Adnan Ibrahimbegovic is a professor of computational mechanics and a senior member of the Institut Universitaire de France (IUF). He holds the position of Professeur Classe Exceptionnelle and serves as the chair for Computational Mechanics at the University of Technology of Compiègne (UTC), a founding member of Sorbonne Universités.

==Career==

Ibrahimbegovic has held academic and research positions at institutions across several countries. He began his career as a lecturer at the University of Sarajevo before pursuing doctoral and postdoctoral research at the University of California, Berkeley. He later held positions at the University of Sarajevo and the École Polytechnique Fédérale de Lausanne before joining the University of Technology of Compiègne in France. He was a professor at École Normale Supérieure de Cachan, where he was named a Distinguished Professor in 2009. Since 2014, he has led the chair for Computational Mechanics at the University of Technology of Compiègne, Sorbonne Universités, and was a Senior Member of the Institut Universitaire de France from 2015 to 2025.

==Honors==
- 2005 Humboldt Research Award
- ANUBH-Member of Academy of Sciences and Arts of Bosnia and Herzegovina in 2018
- IACM Fellow Award from International Association of Computational Mechanics in 2006
- Elected member of the Academia Europaea (2022)
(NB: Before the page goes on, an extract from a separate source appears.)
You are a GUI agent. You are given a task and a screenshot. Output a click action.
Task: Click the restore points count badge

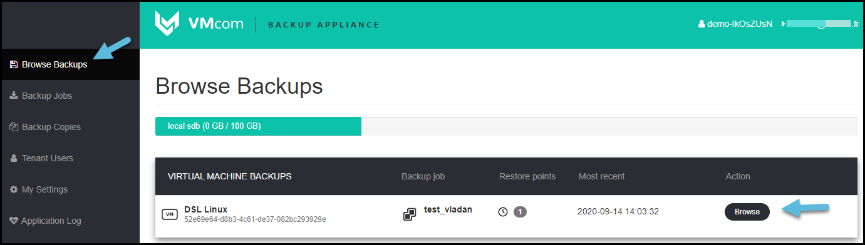click(x=520, y=212)
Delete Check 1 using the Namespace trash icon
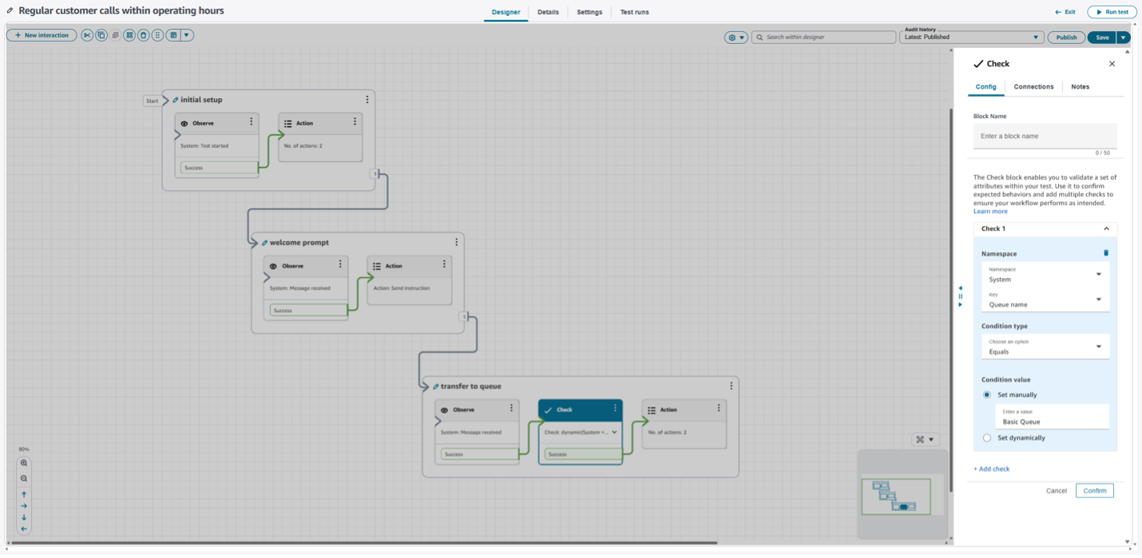The height and width of the screenshot is (558, 1142). [x=1106, y=253]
- CEACM Prof. Mang Award from Central European Association for Computational Mechanics (2022)

==Books==
- Trovalusci P., T. Sadowski, A. Ibrahimbegovic (eds.), ‘Multiscale and Multiphysics Modelling for Advanced and Sustainable Materials’, Springer, ISBN 978-3-031-84378-5, pp. 1–444, (2025)
- Ibrahimbegovic A., R.A. Mejia-Nava, ‘Structural Engineering: Models and Methods for Statics, Instability and Inelasticity’, Springer, ISBN 978-3-031-23591-7, pp. 1–532, (2023)
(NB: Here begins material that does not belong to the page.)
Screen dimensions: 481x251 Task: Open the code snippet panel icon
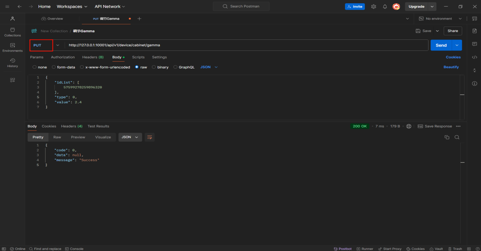pos(474,57)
- Ibrahimbegovic A., N. Ademovic, ‘Nonlinear Dynamics of Structures Under Extreme Transient Loads’, CRC Press, ISBN 978-1138035416, pp. 1–253, (2019)
- Brancherie D., P. Feissel, S. Bouvier, A. Ibrahimbegovic (eds.), ‘From Microstructure Investigations to Multiscale Modeling’, ISTE Wiley, ISBN 978-1-786-30259-5, pp. 1–273, (2018)
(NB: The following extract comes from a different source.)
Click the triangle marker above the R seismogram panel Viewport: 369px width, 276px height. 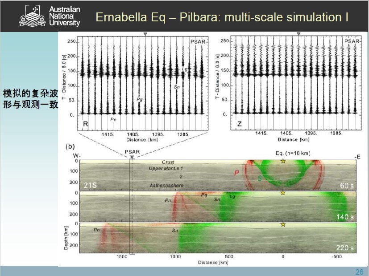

- Ibrahimbegovic A. (ed.), ‘Computational Methods for Solids and Fluids: Multiscale Analysis, Probability Aspects and Model Reduction’, Springer, ISBN 978-3-319-27994-7, pp. 1–493, (2016)
- Ibrahimbegovic A., ‘Nonlinear solid mechanics: theoretical formulations and finite element solution methods’, Springer, Berlin, (ISBN 978-90-481-2330-8, E-book ISBN 978-1-4020-9793-5, pp. 1–571, (2009)
- Ibrahimbegovic A., M. Zlatar (eds.), ‘Damage assessment and reconstruction after war or natural disaster’, Springer, Berlin, (ISBN : HB 978-90-481-2385-8, PB 978-90-481-2384-1, E-book 978-90-481-2386-5), pp 1–405, (2009)
- Ibrahimbegovic A., I. Kozar (eds.), ‘Extreme man-made and natural hazards in dynamics of structures’, Springer, Berlin, (ISBN : HB 978-1-4020-5654-3, PB 978-1-4020-5655-0, E-book ISBN 978-1-4020-5656-7 pp 1–397 (2007)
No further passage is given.